Please reproduce verbatim the lines below, from the first through the one with "Task: Click the 裝備 equip button".

DATA FOR PROCESSING:
↓
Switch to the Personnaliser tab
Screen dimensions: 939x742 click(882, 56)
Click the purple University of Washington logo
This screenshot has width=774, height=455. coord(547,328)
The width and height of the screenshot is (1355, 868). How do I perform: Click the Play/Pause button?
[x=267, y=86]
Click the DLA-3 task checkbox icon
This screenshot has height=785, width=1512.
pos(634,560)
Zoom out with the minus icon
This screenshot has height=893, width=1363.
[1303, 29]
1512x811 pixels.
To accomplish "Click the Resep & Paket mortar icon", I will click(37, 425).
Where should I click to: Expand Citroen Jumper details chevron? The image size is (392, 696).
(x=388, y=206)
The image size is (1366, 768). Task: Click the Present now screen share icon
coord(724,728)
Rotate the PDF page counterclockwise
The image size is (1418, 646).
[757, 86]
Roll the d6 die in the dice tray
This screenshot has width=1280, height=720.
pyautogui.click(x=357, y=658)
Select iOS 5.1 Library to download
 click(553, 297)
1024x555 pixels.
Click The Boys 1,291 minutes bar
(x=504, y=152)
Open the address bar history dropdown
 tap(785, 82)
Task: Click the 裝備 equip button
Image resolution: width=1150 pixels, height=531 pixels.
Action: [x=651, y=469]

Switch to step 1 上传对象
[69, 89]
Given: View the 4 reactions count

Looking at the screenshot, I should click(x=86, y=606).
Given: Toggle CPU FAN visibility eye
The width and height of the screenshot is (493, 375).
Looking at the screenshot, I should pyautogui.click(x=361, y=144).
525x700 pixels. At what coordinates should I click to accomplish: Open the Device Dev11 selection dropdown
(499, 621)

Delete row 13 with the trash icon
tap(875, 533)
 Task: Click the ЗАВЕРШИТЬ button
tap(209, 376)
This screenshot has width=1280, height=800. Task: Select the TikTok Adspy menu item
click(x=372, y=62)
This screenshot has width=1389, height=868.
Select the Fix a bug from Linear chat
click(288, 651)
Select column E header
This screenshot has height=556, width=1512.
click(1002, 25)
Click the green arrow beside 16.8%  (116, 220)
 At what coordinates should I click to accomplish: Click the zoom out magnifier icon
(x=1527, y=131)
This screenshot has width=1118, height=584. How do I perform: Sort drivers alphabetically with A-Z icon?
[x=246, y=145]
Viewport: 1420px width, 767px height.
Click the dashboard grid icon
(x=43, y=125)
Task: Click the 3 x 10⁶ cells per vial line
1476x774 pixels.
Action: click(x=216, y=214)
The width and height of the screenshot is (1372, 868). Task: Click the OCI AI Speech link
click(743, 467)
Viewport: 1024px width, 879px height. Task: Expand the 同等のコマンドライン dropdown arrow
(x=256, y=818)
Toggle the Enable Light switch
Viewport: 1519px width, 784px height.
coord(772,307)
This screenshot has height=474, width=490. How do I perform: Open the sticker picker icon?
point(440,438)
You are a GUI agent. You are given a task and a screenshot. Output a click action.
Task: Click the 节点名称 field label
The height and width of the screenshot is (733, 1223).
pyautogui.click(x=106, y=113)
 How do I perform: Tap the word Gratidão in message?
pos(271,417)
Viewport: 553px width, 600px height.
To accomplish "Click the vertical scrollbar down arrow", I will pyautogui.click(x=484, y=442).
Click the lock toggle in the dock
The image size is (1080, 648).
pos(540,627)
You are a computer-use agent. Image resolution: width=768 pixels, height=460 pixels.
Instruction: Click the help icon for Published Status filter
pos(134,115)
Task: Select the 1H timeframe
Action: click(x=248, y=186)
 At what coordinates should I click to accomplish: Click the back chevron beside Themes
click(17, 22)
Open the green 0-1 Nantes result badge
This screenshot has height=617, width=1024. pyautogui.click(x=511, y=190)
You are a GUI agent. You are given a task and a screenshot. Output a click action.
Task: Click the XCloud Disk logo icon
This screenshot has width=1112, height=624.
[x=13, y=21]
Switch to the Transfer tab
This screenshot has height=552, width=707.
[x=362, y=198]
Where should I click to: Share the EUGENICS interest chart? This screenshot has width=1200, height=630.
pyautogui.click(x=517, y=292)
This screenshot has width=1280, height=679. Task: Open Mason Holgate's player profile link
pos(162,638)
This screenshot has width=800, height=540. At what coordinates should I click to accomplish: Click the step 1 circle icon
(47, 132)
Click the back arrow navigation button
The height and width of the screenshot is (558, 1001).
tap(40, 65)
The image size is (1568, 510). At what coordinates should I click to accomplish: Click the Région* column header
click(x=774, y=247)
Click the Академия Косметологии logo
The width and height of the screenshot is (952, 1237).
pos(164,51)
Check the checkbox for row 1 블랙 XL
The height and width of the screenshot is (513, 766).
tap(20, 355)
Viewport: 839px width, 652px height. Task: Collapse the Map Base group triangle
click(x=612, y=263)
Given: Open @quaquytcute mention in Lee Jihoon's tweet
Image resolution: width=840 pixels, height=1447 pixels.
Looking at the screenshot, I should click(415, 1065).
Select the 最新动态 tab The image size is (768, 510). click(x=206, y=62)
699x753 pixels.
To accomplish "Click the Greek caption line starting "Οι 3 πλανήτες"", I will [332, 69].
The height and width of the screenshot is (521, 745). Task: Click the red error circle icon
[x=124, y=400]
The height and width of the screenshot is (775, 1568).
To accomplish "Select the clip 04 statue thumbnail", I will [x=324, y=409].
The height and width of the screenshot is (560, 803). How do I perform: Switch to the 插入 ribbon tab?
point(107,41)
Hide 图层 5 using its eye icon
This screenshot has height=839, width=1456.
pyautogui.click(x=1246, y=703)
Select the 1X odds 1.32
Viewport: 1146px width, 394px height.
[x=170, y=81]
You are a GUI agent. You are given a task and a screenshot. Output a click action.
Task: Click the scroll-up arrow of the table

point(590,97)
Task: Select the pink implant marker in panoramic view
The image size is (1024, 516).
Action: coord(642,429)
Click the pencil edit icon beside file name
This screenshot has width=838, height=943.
↑
TASK RESPONSE:
Switch to the Personnaliser tab
Screen dimensions: 939x742 click(882, 56)
Click the purple University of Washington logo
This screenshot has width=774, height=455. coord(547,328)
The width and height of the screenshot is (1355, 868). How do I perform: Click the Play/Pause button?
[x=267, y=86]
Click the DLA-3 task checkbox icon
This screenshot has height=785, width=1512.
pos(634,560)
Zoom out with the minus icon
This screenshot has height=893, width=1363.
[1303, 29]
1512x811 pixels.
To accomplish "Click the Resep & Paket mortar icon", I will click(37, 425).
Where should I click to: Expand Citroen Jumper details chevron? The image size is (392, 696).
(x=388, y=206)
The image size is (1366, 768). Task: Click the Present now screen share icon
coord(724,728)
Rotate the PDF page counterclockwise
The image size is (1418, 646).
[757, 86]
Roll the d6 die in the dice tray
This screenshot has width=1280, height=720.
pyautogui.click(x=357, y=658)
Select iOS 5.1 Library to download
 click(553, 297)
1024x555 pixels.
Click The Boys 1,291 minutes bar
(x=504, y=152)
Open the address bar history dropdown
 tap(785, 82)
Task: Click the 裝備 equip button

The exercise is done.